**What is needed:**
The data below holds the lines to copy: everything from the line containing "Open the Xem nhiều link" to the line containing "This screenshot has height=633, width=894.", both ends included, set down exactly.
[[ Recorded data open ]]
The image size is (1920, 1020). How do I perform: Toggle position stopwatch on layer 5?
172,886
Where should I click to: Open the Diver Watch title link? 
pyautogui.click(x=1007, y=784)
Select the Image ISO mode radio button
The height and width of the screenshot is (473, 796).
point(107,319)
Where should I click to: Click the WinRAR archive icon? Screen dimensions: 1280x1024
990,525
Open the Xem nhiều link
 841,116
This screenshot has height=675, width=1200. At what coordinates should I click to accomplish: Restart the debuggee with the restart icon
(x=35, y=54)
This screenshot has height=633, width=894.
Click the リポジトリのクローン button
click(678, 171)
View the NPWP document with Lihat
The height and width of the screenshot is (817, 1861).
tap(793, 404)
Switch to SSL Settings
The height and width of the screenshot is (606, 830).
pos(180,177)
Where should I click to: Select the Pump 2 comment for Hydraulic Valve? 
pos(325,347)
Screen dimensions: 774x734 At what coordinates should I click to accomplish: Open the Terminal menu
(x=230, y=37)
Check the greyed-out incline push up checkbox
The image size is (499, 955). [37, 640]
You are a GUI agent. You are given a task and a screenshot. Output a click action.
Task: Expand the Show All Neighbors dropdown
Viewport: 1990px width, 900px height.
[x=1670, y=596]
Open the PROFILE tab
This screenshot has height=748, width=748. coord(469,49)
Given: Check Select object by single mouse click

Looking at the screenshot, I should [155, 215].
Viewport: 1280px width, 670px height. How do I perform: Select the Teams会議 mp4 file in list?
[[ Recorded data closed ]]
**Exercise output:**
Open the Xem nhiều link
 841,116
This screenshot has height=675, width=1200. At what coordinates should I click to accomplish: Restart the debuggee with the restart icon
(x=35, y=54)
This screenshot has height=633, width=894.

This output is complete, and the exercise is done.